Shattered glass storefronts, a blown-in Volkswagen bus, and once, a bloody chicken on a hatchet — these were not uncommon sights in Palo Alto during the winter of 1969. Almost 50 years later, Matthew Stairs still remembers his time as a student at the Midpeninsula Free University when the neo-Nazi violence began.

“It was a turbulent time,” Stairs says. “There was a feeling that people could do anything and it was a surprise to have Nazis in Palo Alto.”

Stairs recalls biking over to his friend Steve Yates’ house on Cowper and seeing his father’s car in pieces, the engine compartment blown up. Harris Yates, a pacifist and a progressive, was one of the first targets of a slew of neo-Nazi hate crimes in the late ’60s.

But hatred in Palo Alto neither began nor ended there.

A HERITAGE OF HATRED — News clippings from Palo Alto Historical Association archives capture snippets Palo Alto’s lesser-known past. Photo and editing by Ashley Hitchings.

A half-century later, America is once more wracked with polarization and tension. The recent clash between protestors and neo-Nazis in Charlottesville, Virginia, as well as an increase in alt-right rallies throughout the country — and the Bay Area — sparked a nationwide dialogue about what we stand for today.

“The situation now is even graver,” Stairs says of the national climate. “There is much more polarization.

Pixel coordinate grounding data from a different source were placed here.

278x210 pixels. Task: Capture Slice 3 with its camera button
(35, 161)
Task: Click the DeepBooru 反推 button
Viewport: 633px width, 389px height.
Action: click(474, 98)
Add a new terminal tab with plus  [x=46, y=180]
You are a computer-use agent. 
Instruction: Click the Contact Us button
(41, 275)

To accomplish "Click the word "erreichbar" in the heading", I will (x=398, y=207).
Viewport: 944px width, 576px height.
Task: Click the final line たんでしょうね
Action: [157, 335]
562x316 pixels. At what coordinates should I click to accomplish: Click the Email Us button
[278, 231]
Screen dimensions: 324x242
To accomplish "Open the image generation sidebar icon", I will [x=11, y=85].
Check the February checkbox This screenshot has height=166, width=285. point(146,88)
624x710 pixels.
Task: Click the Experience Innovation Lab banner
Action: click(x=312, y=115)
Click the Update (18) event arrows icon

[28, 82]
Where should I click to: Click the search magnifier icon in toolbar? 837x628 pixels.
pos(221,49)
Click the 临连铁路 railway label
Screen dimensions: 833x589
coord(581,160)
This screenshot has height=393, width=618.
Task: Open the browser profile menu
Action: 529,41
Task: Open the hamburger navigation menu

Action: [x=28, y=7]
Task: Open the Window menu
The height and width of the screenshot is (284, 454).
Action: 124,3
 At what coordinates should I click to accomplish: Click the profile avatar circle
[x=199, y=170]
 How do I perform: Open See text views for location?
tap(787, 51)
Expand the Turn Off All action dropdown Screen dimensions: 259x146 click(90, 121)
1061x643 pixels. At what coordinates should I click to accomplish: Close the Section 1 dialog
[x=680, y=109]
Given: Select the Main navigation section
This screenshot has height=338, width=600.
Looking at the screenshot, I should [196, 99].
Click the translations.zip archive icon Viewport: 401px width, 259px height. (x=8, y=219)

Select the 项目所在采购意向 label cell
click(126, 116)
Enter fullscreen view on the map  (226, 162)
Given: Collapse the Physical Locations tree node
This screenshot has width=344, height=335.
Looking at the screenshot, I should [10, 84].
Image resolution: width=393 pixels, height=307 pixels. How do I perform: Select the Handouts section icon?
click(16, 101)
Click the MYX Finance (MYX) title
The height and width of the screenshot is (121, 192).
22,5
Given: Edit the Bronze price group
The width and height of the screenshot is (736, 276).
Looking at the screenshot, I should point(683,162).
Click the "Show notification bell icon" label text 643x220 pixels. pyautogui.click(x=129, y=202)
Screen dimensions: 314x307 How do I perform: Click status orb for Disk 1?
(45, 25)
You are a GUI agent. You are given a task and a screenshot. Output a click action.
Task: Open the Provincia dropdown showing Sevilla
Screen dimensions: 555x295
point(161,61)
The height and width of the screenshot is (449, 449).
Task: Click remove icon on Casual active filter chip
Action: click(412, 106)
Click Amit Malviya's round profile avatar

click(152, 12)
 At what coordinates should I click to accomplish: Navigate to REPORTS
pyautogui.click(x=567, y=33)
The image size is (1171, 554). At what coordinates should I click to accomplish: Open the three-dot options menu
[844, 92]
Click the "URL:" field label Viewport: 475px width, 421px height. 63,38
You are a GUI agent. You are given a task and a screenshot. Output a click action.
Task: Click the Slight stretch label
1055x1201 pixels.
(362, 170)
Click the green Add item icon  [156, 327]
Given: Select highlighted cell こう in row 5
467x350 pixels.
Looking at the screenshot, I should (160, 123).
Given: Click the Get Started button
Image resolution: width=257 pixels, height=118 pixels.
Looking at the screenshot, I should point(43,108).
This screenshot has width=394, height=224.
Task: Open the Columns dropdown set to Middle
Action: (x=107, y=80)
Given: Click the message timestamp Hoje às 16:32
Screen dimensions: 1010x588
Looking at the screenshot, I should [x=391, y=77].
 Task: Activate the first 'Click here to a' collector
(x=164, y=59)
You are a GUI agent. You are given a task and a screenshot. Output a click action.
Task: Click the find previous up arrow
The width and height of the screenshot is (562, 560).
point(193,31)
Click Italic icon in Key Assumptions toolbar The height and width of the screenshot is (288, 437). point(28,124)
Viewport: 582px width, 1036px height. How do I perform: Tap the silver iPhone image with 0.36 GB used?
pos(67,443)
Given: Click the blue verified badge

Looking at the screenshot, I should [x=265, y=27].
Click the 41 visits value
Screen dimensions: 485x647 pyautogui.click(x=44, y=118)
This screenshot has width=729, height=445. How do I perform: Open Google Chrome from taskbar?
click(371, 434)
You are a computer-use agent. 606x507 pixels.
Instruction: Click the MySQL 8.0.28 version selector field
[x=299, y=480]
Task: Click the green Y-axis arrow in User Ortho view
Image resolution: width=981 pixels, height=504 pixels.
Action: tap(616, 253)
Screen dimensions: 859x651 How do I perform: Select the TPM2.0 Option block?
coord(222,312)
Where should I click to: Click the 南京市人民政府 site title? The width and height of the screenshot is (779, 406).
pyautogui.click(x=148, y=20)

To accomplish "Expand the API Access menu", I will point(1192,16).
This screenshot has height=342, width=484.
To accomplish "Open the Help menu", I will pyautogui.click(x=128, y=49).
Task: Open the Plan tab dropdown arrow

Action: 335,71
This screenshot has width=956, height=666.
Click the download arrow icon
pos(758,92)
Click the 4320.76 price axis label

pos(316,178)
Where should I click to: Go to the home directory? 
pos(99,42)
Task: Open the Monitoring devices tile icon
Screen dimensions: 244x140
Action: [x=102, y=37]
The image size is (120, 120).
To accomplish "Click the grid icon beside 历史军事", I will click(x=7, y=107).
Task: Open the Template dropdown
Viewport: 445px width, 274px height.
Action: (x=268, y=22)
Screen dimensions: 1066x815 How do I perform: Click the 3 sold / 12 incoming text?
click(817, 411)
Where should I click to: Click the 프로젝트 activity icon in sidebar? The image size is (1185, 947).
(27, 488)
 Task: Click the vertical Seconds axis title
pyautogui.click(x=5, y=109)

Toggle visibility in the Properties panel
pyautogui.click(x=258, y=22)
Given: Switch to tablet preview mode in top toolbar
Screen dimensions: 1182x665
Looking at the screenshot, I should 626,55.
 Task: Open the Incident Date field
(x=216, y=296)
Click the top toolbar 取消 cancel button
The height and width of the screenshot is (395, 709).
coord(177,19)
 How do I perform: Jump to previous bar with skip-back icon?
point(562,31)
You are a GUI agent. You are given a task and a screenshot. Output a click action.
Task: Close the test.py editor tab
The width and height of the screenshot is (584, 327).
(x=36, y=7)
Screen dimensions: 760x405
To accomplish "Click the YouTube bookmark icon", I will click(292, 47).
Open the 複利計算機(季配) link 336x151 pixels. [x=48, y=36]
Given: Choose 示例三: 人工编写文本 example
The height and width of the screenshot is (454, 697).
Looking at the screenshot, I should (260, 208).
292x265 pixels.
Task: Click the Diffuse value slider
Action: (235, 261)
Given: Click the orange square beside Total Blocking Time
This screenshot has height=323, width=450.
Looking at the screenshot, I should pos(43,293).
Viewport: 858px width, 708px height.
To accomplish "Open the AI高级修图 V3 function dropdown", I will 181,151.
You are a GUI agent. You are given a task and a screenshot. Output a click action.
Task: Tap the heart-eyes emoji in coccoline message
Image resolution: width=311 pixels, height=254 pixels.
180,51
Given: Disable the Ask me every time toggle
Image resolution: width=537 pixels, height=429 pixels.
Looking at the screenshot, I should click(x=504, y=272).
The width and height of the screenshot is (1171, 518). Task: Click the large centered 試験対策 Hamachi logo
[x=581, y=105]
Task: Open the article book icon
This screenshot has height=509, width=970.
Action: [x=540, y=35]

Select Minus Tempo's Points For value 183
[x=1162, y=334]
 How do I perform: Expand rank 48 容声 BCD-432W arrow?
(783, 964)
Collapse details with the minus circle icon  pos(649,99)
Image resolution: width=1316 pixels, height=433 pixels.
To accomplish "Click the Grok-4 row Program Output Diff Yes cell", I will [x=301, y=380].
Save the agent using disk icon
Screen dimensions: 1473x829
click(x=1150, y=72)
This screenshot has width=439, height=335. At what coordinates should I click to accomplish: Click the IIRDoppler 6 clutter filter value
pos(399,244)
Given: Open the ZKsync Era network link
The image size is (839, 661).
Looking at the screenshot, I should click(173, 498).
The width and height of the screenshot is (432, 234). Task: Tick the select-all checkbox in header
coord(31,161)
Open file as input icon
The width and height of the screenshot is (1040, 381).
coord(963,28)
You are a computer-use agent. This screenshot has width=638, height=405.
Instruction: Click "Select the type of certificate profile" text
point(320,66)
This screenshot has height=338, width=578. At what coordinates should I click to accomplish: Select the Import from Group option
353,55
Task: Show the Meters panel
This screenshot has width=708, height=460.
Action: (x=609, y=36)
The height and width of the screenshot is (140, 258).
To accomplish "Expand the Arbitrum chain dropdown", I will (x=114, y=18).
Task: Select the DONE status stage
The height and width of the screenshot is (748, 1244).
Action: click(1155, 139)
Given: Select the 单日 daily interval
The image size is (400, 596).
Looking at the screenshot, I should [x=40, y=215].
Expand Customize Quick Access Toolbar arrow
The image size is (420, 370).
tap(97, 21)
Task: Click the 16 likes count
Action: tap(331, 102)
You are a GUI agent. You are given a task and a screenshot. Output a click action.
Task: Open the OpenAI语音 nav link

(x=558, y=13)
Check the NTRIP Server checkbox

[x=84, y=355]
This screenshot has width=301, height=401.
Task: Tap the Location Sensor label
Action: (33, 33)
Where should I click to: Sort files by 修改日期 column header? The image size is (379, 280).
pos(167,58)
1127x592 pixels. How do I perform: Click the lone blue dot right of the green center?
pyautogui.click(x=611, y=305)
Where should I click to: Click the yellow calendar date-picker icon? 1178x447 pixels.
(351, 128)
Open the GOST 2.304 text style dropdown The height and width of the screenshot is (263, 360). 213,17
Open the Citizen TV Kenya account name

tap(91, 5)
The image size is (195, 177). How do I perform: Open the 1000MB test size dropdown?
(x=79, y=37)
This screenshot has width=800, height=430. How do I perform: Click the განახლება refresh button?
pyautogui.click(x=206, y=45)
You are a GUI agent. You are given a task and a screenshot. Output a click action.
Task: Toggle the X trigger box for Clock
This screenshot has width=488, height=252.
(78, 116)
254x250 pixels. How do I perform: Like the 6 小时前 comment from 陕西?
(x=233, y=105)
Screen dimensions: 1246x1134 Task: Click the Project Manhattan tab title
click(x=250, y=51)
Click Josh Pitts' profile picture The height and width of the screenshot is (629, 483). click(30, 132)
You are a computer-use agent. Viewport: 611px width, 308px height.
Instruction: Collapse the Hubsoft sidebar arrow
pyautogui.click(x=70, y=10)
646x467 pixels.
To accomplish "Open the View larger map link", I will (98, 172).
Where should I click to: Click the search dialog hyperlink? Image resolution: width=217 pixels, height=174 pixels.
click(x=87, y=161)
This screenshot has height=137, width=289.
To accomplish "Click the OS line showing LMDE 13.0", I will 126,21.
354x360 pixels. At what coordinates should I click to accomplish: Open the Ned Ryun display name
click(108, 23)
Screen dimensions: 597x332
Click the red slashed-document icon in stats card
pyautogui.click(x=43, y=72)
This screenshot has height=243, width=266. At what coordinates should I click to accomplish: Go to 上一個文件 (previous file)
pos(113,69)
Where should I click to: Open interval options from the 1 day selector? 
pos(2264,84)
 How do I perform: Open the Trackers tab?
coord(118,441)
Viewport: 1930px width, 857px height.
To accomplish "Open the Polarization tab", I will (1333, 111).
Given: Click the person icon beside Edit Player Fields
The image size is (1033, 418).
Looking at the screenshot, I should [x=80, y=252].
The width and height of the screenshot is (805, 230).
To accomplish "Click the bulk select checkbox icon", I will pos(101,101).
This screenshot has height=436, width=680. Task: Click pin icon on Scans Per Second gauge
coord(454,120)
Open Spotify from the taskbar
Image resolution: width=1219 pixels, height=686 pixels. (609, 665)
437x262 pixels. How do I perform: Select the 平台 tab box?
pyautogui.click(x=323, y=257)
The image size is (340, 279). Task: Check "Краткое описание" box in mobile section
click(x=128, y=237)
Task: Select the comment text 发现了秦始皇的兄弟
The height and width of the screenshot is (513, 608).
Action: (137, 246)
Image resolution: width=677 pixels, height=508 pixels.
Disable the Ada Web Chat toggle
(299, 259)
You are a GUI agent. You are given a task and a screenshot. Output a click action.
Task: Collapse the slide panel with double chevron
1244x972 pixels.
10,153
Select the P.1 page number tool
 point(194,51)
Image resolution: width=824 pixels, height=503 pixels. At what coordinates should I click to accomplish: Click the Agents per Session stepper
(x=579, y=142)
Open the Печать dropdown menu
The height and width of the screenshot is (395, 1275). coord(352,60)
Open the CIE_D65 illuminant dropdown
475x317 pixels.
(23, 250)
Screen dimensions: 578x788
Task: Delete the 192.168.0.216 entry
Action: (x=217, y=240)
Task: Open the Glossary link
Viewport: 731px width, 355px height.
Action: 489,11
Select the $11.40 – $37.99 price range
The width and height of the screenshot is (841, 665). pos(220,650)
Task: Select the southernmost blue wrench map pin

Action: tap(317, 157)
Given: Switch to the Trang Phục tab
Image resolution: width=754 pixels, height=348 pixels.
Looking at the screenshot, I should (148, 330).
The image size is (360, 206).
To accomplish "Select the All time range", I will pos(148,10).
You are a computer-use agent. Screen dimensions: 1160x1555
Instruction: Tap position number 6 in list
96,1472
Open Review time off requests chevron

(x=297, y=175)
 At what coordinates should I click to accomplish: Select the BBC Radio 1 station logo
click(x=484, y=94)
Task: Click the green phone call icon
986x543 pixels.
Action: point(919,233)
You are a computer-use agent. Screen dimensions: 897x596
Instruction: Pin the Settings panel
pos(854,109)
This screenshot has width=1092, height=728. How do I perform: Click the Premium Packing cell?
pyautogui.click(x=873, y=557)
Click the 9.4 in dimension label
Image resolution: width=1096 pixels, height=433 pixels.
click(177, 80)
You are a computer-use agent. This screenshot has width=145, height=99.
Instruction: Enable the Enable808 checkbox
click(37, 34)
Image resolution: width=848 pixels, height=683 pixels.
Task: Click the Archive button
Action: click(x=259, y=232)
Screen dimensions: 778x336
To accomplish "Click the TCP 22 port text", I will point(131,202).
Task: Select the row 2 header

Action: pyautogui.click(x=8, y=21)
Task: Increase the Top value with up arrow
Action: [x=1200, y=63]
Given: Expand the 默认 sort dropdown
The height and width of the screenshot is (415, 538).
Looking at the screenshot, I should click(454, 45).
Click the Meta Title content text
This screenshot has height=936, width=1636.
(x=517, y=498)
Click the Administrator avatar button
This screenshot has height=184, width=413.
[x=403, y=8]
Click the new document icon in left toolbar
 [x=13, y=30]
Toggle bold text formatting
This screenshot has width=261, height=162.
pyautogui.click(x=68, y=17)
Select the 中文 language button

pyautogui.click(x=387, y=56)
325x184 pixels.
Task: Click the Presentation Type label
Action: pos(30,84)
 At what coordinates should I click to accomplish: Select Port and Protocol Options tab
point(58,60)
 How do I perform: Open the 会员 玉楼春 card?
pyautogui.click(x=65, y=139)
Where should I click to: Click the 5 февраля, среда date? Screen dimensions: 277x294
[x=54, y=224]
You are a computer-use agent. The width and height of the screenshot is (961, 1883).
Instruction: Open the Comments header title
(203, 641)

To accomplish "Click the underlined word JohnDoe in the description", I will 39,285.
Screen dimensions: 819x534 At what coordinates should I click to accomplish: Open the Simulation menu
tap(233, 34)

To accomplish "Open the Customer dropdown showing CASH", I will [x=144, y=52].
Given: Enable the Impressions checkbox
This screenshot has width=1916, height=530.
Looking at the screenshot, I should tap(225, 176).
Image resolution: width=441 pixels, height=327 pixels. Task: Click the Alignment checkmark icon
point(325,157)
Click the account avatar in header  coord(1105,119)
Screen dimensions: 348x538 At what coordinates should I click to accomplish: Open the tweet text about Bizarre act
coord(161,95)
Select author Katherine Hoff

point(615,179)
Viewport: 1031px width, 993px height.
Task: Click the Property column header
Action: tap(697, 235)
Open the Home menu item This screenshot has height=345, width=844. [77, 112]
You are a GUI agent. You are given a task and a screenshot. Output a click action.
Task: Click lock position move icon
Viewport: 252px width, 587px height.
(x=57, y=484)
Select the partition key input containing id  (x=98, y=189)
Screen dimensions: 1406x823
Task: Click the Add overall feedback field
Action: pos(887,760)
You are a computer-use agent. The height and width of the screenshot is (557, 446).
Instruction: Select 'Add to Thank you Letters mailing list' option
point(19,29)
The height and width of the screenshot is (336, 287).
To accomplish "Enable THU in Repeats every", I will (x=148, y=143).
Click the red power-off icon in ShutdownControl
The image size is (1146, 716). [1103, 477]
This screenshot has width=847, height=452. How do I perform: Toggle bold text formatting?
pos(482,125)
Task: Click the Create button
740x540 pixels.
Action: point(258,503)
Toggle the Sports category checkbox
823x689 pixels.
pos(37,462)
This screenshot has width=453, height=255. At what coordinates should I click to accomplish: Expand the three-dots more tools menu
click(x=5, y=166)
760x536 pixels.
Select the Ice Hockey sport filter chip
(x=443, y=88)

It’s a lot more complicated and messy [now]. Back then, it was the Nazis and everyone else.”

But all politics is local. To make progress, we must first remember the story of our town and the people who came before us.

From Ku Klux Klan marches down University Avenue over 90 years ago to subtle racism in our schools today, discrimination remains a part of our lives, according to Palo Alto High School living skills teacher Letitia Burton.

“Look in your own communities,” Burton says. “You start with your home; think globally, act locally.”

Burton says only by looking back can we move forward.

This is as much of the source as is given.